Living a Lie
/Thursday, July 18. 4:17 pm.
That's the moment everything changed. By 'everything' I mean nothing, and by 'changed' I mean 'stayed the same' but I just paid the dues for my poetic license so I figure I may as well use it.
I was sitting in a parking lot, waiting for Nash to finish his basketball day camp and that's when it happened. A glint of something shiny caught my eye in my rear view mirror.
A grey hair. My first grey hair.
At 37 years old, I sprung grey. I know, I know. Ridiculous. I'm writing about ONE single grey hair. Clearly I need a bigger life. But here's the thing. My mom? She wages a war with white. My brother at 38, has more salt than pepper and my younger sister? Has an enviable skunk streak that I always said I'd pay good money to imitate if I had her colouring.
I was the one without any grey. And now I'm not. My family bragging rights had been revoked.
It's as though my always wheat blonde hair suddenly started darkening on it's own so that's it's a shade of dirty dishwater, not really brown, not really blonde and I'd spend the rest of my adult days trying to find a hair colour that brings any spark of colour to my head.
Oh wait, that already happened.
A grey hair is just another insult my hairline likes to dish out.
It's like I don't even know who I am anymore. My entire identity was a lie.
(I did say I needed a life, right? I stand by that statement.)
Grey hairz. I haz them.
When Nash hopped into the vehicle the first thing I did was point to my forehead.
"Do you see this? Do you? Do you?"
He blinked rapidly, confusion written all over his face. "Um, do I see what?" he asked cautiously.
"THIS!!" I screeched as I pointed like a mad woman to my lone silver hair.
"Er, I, um," he leaned forward, seemingly peering at the hair in question. "All I see is a crazy woman and a wrinkle."
"A WRINKLE! Not that! It's not a WRINKLE. It's a parenting line. They hand those suckers out with every baby you get.
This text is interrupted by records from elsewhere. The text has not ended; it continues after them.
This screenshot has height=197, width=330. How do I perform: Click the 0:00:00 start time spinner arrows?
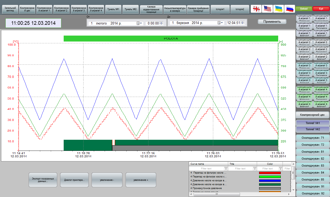click(161, 23)
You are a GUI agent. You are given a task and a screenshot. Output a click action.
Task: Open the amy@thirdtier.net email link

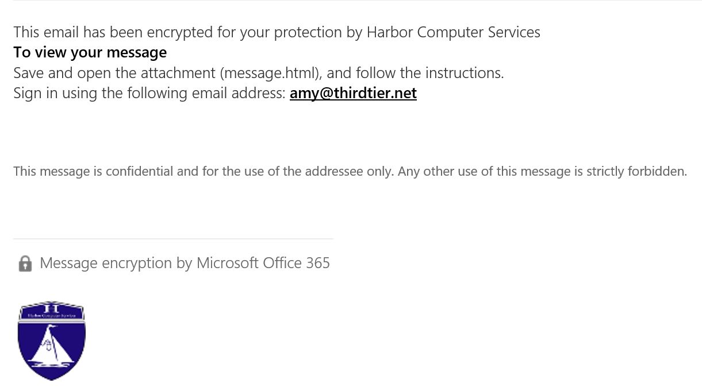pyautogui.click(x=353, y=93)
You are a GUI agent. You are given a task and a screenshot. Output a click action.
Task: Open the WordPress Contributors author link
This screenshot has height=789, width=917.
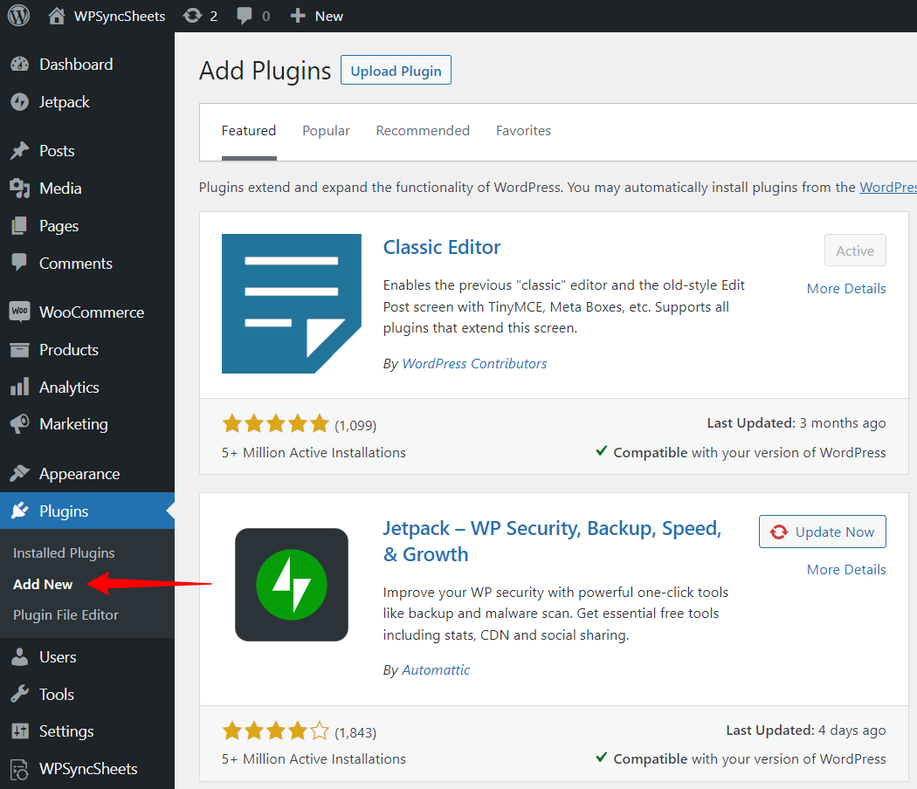[474, 364]
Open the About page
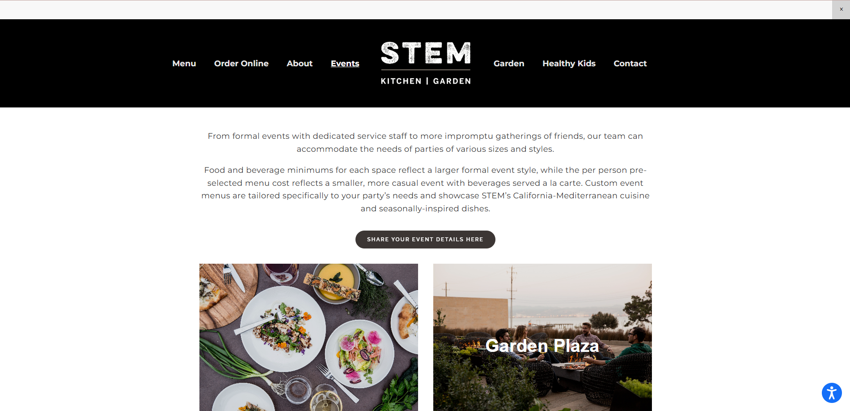The image size is (850, 411). (x=300, y=64)
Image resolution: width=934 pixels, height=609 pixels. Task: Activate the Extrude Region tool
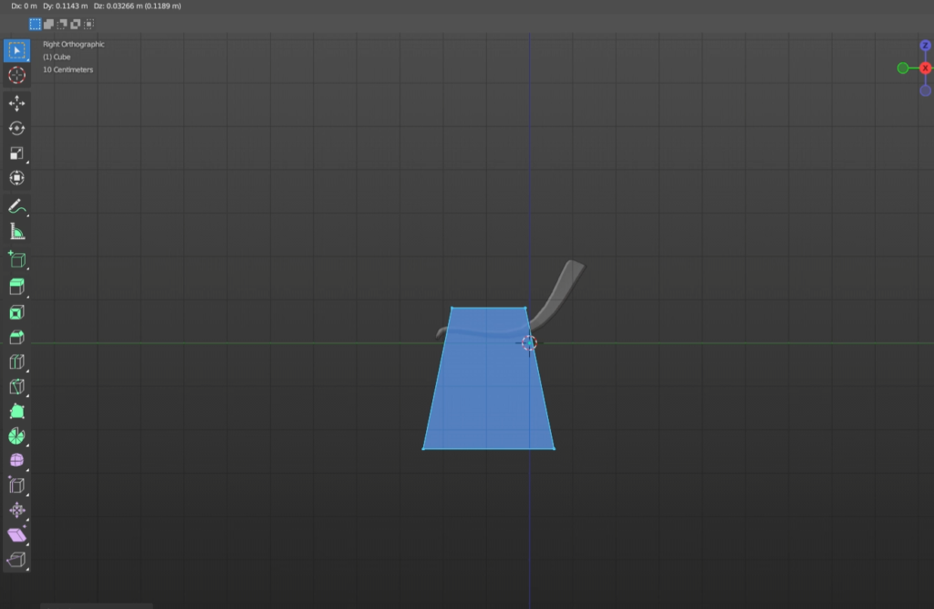16,288
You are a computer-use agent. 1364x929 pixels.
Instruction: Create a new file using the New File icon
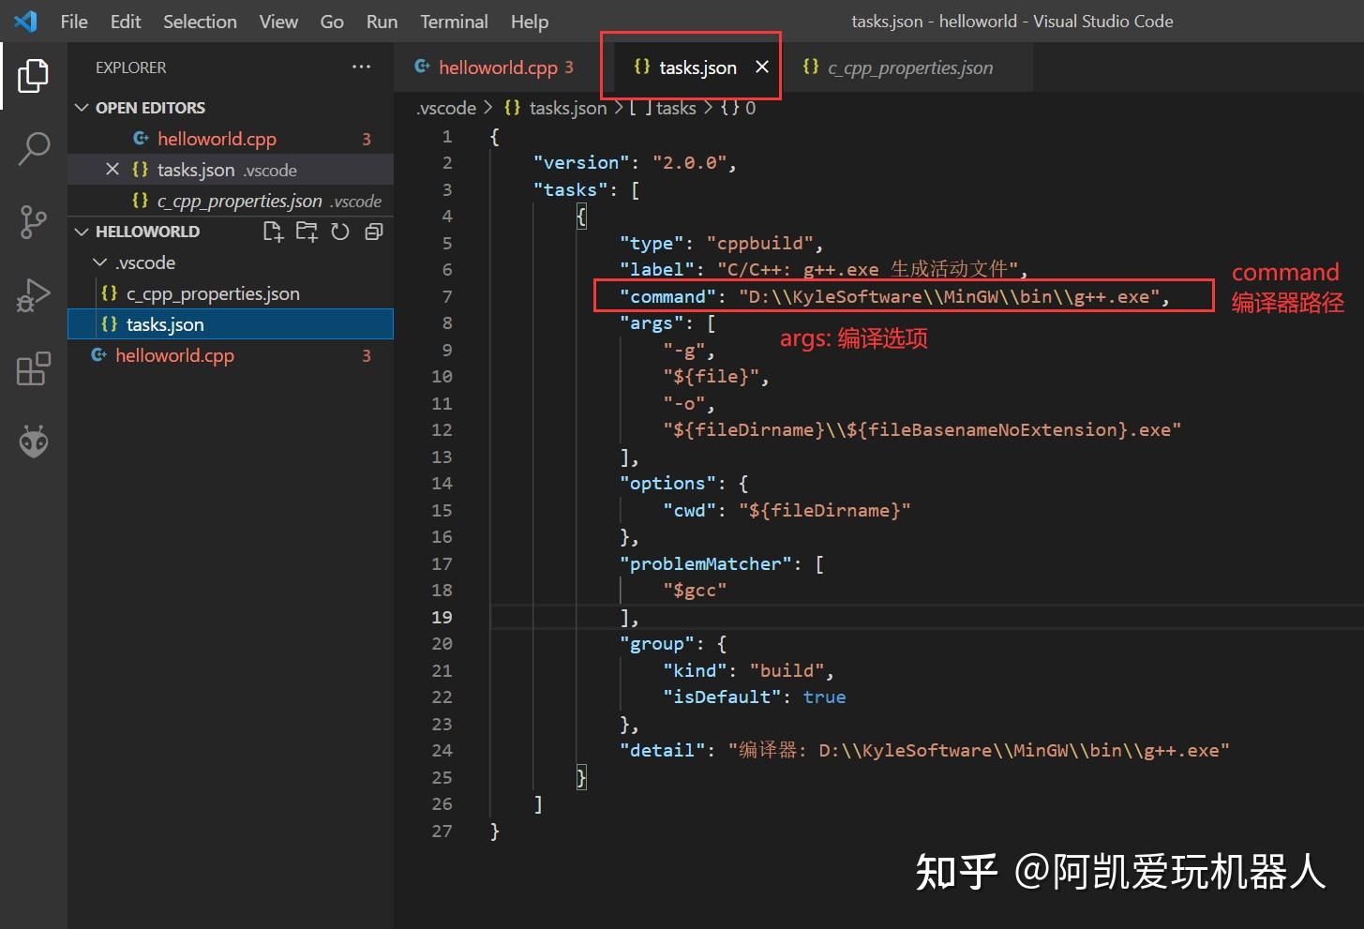click(x=273, y=232)
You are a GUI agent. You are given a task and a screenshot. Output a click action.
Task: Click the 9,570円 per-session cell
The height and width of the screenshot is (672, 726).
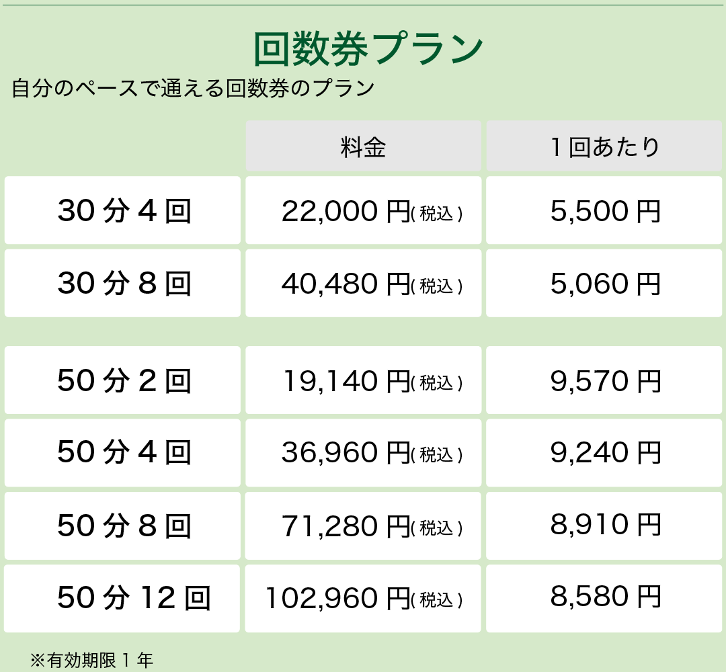click(604, 380)
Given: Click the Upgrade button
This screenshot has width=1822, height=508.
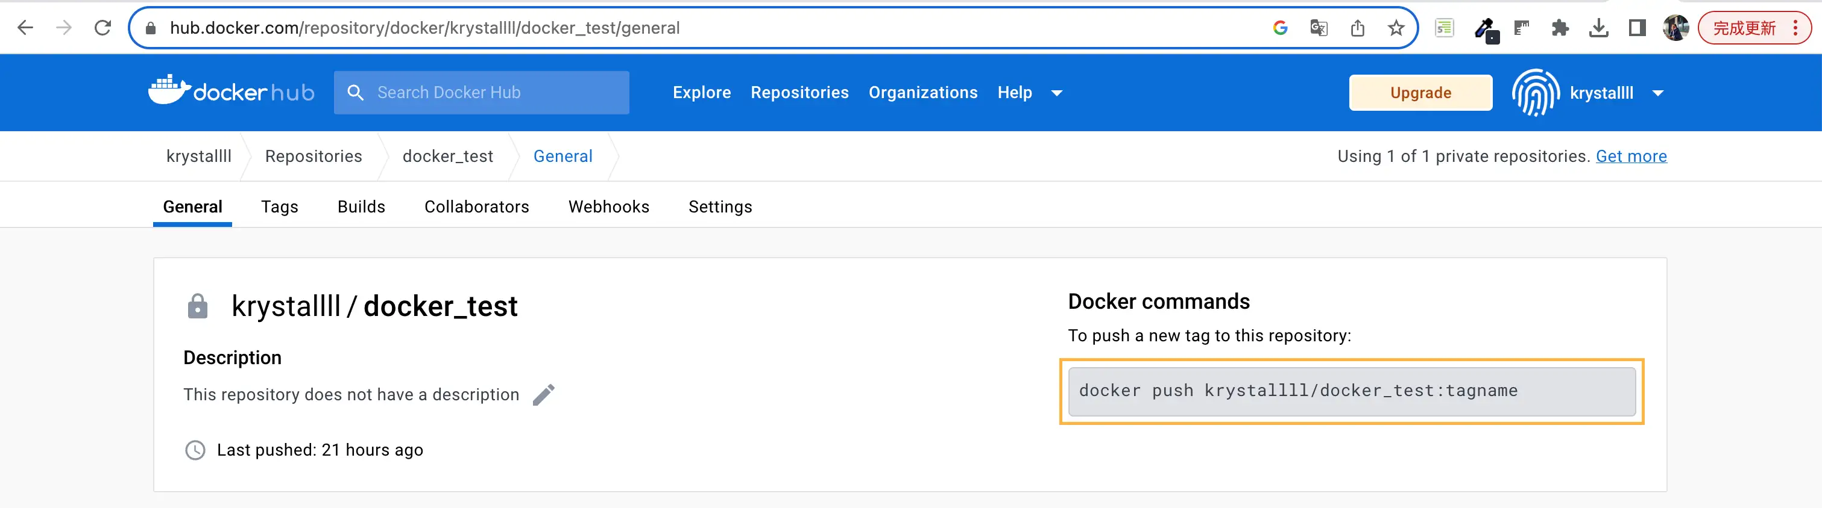Looking at the screenshot, I should pos(1420,93).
No, I meant the grey hair! I found a grey hair! My first!"
"I don't see anything. Except the wrinkled crazy lady."
My cheeky son may be myopic but the mirror didn't lie. My first grey hair stood out like a neon sign advertising the tragic end of my follicle youth.
I spent the night telling everybody and each time I got the same response. Ya, so?
It would seem, no one cares about other people's grey hairs because they're too busy hiding their own, or you know, having a life. Whichever.
I consoled myself by telling my reflection that it was only ONE grey hair. I can handle the boob drop, the cellulite, the chin whiskers, the nipple wires, heck; I even accept the loose neck skin, the crows' feet and the wrinkled brow. But the grey hair? Grey hair tips the scales into a direction I may not be able to navigate back from. At least it was only one hair. I had time.
Or so I thought.
As I sat in my stylist's chair on Saturday, shooting the breeze, catching up on each other's lives, I suddenly remembered my new follicle friend as she painted my dishwater hair yellow.
"I found a grey hair this week! I can't believe it! A grey hair!" Surely my friend, my stylist, would understand my pain like no one else seemed to.
I expected her to stop painting my head and tell me to "Hush up! No! That's horrible!" Or tell me, "No way! Where? I didn't see it!"
I didn't understand the sounds coming out of her mouth.
It sounded like ... laughter.
"Took you long enough. You've got at least ten percent grey. Maybe more, Tanis."
Ten percent?!
My mouth dropped.
"Ya, I didn't want to say anything. You've an entire colony right about here," she said as she tapped my head.
It turns out I've been living a lie.
I have to tell you, I am okay with that. The lie made me feel good. Made me feel young. Next thing I'll find out is my ass is flat.
NOBODY LOOK. I don't want to know.
Now excuse me, I'm going to be obsessing over newly sprouting grey weeds in my garden of luscious locks while I wait to get a life.